Unfortunately, when the values are R=G=B, I'm getting a NaN, because of the 0/0 operation.
Do you know if there is an implemented method for this conversion in Java, or what do I have to do when I get the 0/0 division to get the right value of the HSV?
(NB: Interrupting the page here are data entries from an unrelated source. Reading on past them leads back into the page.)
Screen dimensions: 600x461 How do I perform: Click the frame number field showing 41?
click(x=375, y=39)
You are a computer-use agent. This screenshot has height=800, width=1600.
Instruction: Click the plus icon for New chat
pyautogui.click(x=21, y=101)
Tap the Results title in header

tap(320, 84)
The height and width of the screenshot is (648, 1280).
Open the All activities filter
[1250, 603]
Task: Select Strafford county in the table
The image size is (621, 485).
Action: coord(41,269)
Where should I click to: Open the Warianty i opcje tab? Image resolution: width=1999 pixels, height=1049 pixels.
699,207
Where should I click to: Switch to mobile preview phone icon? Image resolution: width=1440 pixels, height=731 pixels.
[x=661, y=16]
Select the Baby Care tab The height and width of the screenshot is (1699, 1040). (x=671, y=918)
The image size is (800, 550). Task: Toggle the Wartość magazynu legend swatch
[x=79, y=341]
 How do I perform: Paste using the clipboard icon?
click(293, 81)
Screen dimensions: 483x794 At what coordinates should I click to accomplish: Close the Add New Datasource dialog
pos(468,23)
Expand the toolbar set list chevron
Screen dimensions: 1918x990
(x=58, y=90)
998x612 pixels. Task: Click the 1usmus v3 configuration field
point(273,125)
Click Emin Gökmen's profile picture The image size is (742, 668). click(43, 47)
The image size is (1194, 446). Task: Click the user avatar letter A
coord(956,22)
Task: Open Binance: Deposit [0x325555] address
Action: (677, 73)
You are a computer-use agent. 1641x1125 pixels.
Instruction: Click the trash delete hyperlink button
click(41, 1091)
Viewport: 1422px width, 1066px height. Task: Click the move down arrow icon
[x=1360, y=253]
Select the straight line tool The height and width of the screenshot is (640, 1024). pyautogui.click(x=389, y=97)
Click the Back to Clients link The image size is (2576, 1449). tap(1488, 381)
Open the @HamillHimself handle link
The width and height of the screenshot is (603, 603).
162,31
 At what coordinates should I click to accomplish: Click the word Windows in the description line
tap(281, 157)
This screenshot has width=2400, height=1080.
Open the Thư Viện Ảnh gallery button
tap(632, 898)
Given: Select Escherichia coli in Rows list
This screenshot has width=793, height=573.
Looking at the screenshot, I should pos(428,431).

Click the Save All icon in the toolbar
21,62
Here comes my method, adapted from some code on the Internet:
public static double[] RGBtoHSV(double r, double g, double b){
double h, s, v;
double min, max, delta;
min = Math.min(Math.min(r, g), b);
max = Math.max(Math.max(r, g), b);
// V
v = max;
delta = max - min;
// S
if( max != 0 )
s = delta / max;
else {
s = 0;
h = -1;
return new double[]{h,s,v};
}
// H
if( r == max )
h = ( g - b ) / delta; // between yellow & magenta
else if( g == max )
h = 2 + ( b - r ) / delta; // between cyan & yellow
else
h = 4 + ( r - g ) / delta; // between magenta & cyan
h *= 60; // degrees
if( h < 0 )
h += 360;
return new double[]{h,s,v};
}
I'm pretty sure what you want is RGBtoHSB
int r = ...
int g = ...
int b = ...
float[] hsv = new float[3];
Color.RGBtoHSB(r,g,b,hsv)
//hsv contains the desired values